[start DATA FOR THE TASK]
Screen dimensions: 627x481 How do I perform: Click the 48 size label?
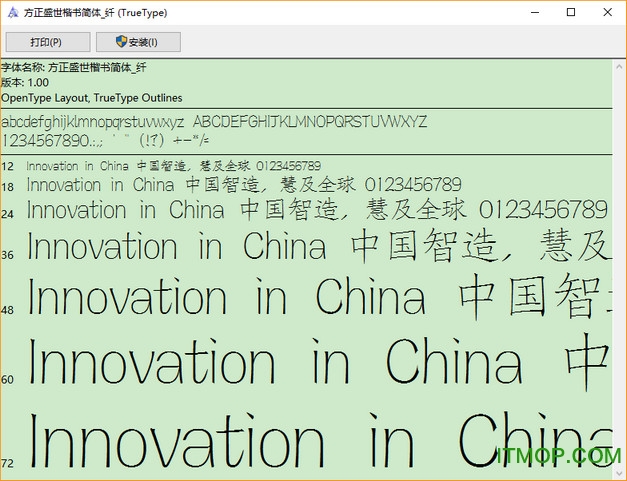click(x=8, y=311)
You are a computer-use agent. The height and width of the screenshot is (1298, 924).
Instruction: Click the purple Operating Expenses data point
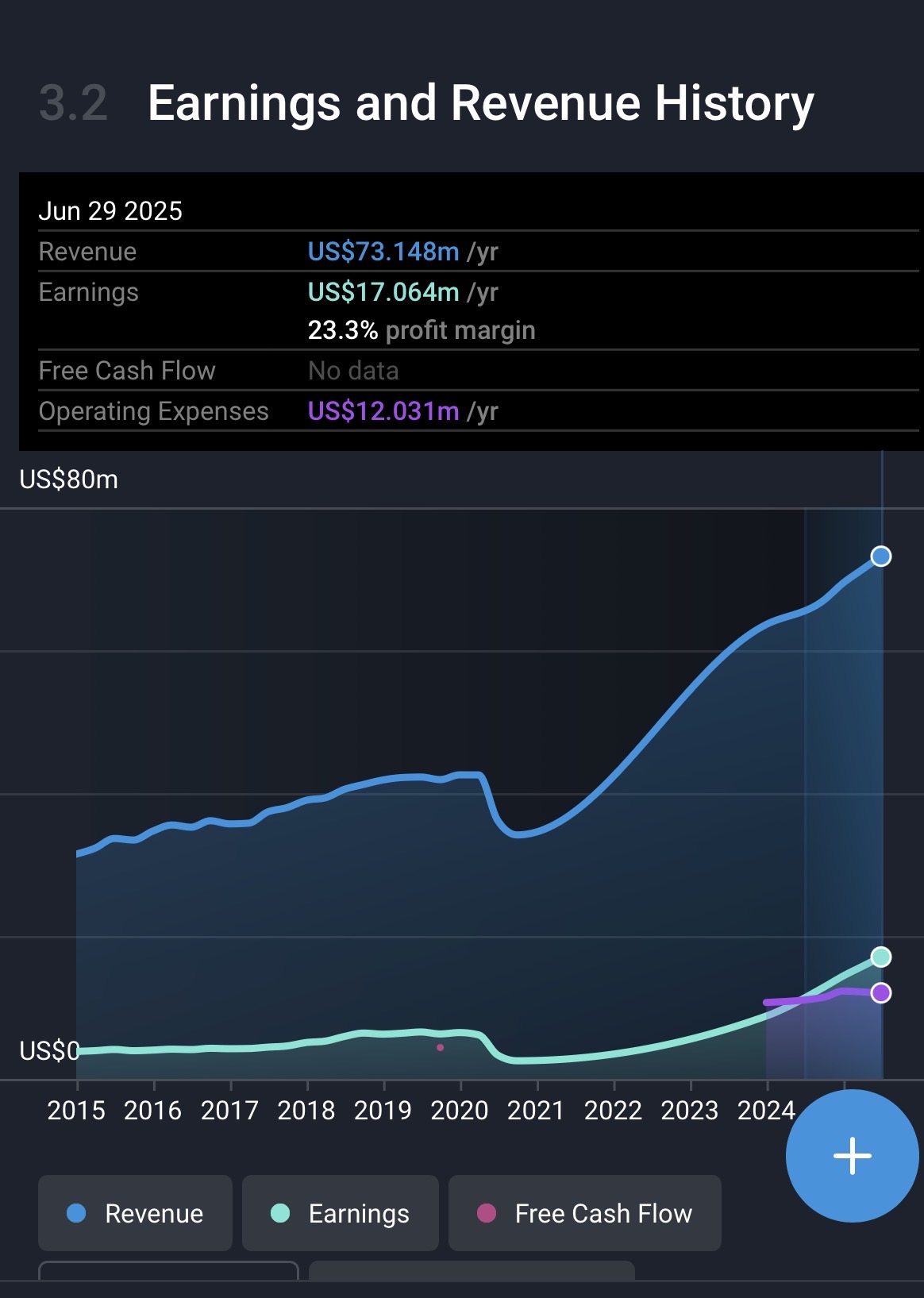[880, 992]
[end DATA FOR THE TASK]
[start DATA FOR THE TASK]
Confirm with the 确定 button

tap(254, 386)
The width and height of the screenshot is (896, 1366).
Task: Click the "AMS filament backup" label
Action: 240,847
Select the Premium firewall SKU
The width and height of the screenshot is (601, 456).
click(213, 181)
[end DATA FOR THE TASK]
[start DATA FOR THE TASK]
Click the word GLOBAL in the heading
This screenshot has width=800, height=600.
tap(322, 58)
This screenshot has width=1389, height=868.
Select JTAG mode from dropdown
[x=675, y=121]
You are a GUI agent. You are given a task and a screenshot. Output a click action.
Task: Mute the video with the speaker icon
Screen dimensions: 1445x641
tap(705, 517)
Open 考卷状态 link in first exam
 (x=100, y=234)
[end DATA FOR THE TASK]
Format the listing above as a Markdown table with the columns "Row" and "Line," covering only the lines from the line with "You are a GUI" up to and including the line with "(x=100, y=234)". Number each row and omit blank lines.

THE ANSWER:
| Row | Line |
|---|---|
| 1 | You are a GUI agent. You are given a task and a screenshot. Output a click action. |
| 2 | Task: Mute the video with the speaker icon |
| 3 | Screen dimensions: 1445x641 |
| 4 | tap(705, 517) |
| 5 | Open 考卷状态 link in first exam |
| 6 |  (x=100, y=234) |